Use your notebook to log all the kind expressions you want to hear. They could be things like: "I am happy that I can learn from the mistakes I make," or "I am capable of more than I give myself credit for."
Obviously, choose affirmations you actually believe in. That way they'll mean something to you when you repeat them back.
17. Track Your Sleep
If you struggle to fall asleep at night or wake up feeling tired, use a blank notebook to track your sleep patterns.
Make note of what time you go to bed and what time you wake up each morning. Also document how long it takes for you to fall asleep and the quality of your sleep:
Tracking your sleep in this way can help you understand why you feel tired or wired at different times of the day.
18. Start Mindfulness Journaling
Mindfulness is the practice of being fully in the moment, without judgment. It's about allowing your thoughts to flow freely, and noticing the changing nature of your mind over time.
Mindfulness journaling is a great tool for training your mind to notice where you're spending your energy (or lack thereof). This gives you insight on how to better prioritise the other areas of your life.
This is how you start: Use your notebook to capture moments throughout the day, when you feel at peace or notice you're feeling agitated. Simply write down what's on your mind without overthinking it.
19. Keep a Food Diary
If you're trying to eat healthier, a food diary is a really helpful tool.
Write down everything you eat or drink each day. Include meals, snacks, beverages (even water). Do this for at least a week.
Make a note of your mood and energy levels, both before and after eating. Along with anything else that might affect your appetite, like stress. Once you have that all jotted down go back through your notebook and look for patterns.

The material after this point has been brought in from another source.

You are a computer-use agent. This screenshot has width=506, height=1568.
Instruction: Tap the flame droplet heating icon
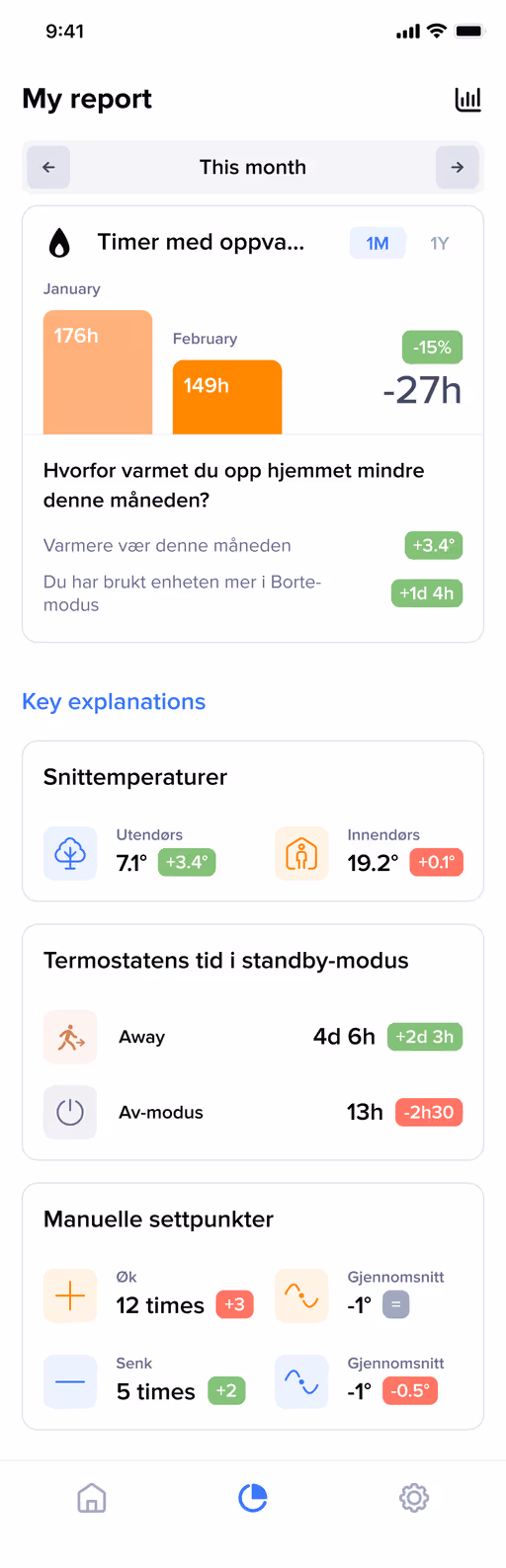coord(59,243)
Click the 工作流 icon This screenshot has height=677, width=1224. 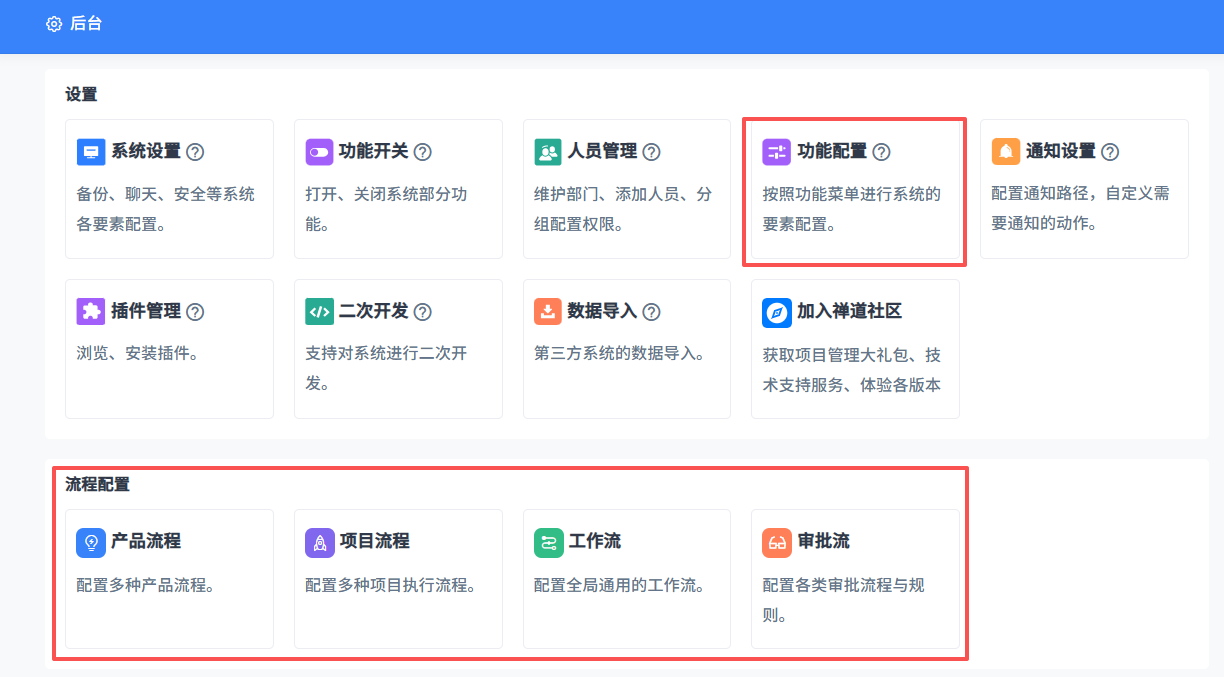coord(548,542)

Do certain foods make you feel good? Bad? Are there certain times of day when you crave something specific? What can you do to address these issues going forward?
Repeat the process each week to see how you're progressing.
20. Love Note Jar
Not a physical jar, but one you draw in your notebook.

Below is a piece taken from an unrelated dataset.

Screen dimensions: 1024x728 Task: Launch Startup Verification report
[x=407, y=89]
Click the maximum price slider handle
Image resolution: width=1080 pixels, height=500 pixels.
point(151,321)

The idea is that you fill it with notes, praise, compliments, and messages of support. You can write short phrases like: "you're awesome", "I appreciate you", "you're doing great".
Start by drawing a jar on an individual page. Once you've filled that with love, move on to the next page. Draw a jar there. And so on, until your empty notebook is full.
When times get tough, and you're feeling low, flip open a page to read a few comforting words. It'll lift your spirits.
21. 'Things to Celebrate' List
What did you do today, or this week that was worthy of acknowledgment?
Did you finish a big project at work? Helped someone out? Get through the day without checking your phone 10 times?
Stopped yourself from scoffing that second slice of chocolate cake?
Refrained from throttling an annoying relative?
Or some other good thing that made you feel proud.
Write your moments down in your notebook, along with ways you can celebrate your actions. The rewards don't have to be big. You could buy yourself a small treat, watch a funny movie, or take the afternoon off to relax. You decide.
22. Energy Zappers
When we can recognise the things that drain our energy, we're in a better position to do something about them.
Bring awareness to the situations or people that zap your energy. From family members or friends who criticise or complain all the time. To spending too much time on social media. To eating too many sugary snacks throughout the week.
When you're feeling deflated, and not sure why, refer to your list of energy drainers, and see what you can cut back on.
23. The Stress List
In a similar vein to the list of energy zappers, a stress list can help you recognise when pressure is building up. That way you can think through ways to manage stressful situations before they become overwhelming.
List environments of circumstances that make you anxious.
For example unrealistic demands at work, growing debt, uncertainty about the future, moving to a new house, health-related problems.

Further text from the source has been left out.